Key lessons Ngā akoranga matua
General
- Unguarded winch arrangements on fishing vessels are hazards that must be thoroughly assessed to reduce the risk of their resulting in harm.
- Seafarers should, where possible, avoid climbing over unguarded moving machinery or ropes and riggings under tension.
- The wearing of loose clothing is a significant hazard when working around running machinery.
- It is important that vessel operators conduct thorough risk assessments and identify and control all hazards that could result in harm.

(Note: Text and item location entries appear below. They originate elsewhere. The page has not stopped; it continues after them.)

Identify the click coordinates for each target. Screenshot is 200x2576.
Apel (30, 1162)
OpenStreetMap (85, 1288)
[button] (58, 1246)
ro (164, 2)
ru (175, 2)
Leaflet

Data summary Whakarāpopoto raraunga
Name
Boy Roel
Length
15.24 metres
Breadth
5 metres
Gross tonnage
45 tonnes
Built
1971
Propulsion
126 kw Gardner 8LXB diesel engine driving a single fixed-pitch propeller
Owner/operator
Tauranga Fishing Limited
Port of registry
Tauranga
Minimum crew
2
Type
Danish seine fishing vessel
Class
Fishing
Limits
Bay of Plenty, Auckland and Barrier inshore limits
Details
Date and time
Location
about 17 nautical miles east-northeast off Tauranga
Harbour
Harbour
Injuries
1
Persons involved
3
Damage
nil
Conduct of the inquiry He tikanga rapunga
- On 12 December 2022 Maritime New Zealand notified the Commission of the occurrence. The Commission subsequently opened an inquiry under section 13(1) of the Transport Accident Investigation Commission Act 1990 and appointed an investigator in charge.
- On 13 December 2022 two investigators travelled to Tauranga. There they conducted an inspection of the Boy Roel, interviewed the two deckhands who were on board when the accident occurred and gathered company documents.
- On 23 December 2022 one investigator travelled to Tauranga and interviewed the skipper of the Boy Roel at Tauranga Hospital.
- On 28 June 2023 the Commission approved a draft report for circulation to three interested parties for their comment.
- All three interested parties responded that they had no comment.
- On 22 August 2023 the Commission approved this report for publication.
Glossary Kuputaka
- Bulwarks
- Solid handrails.
- Starboard
- The right side of the vessel.
- Stern
- The rear of a vessel.
- Warping drum
- Devices that provide power to haul on a rope or cable.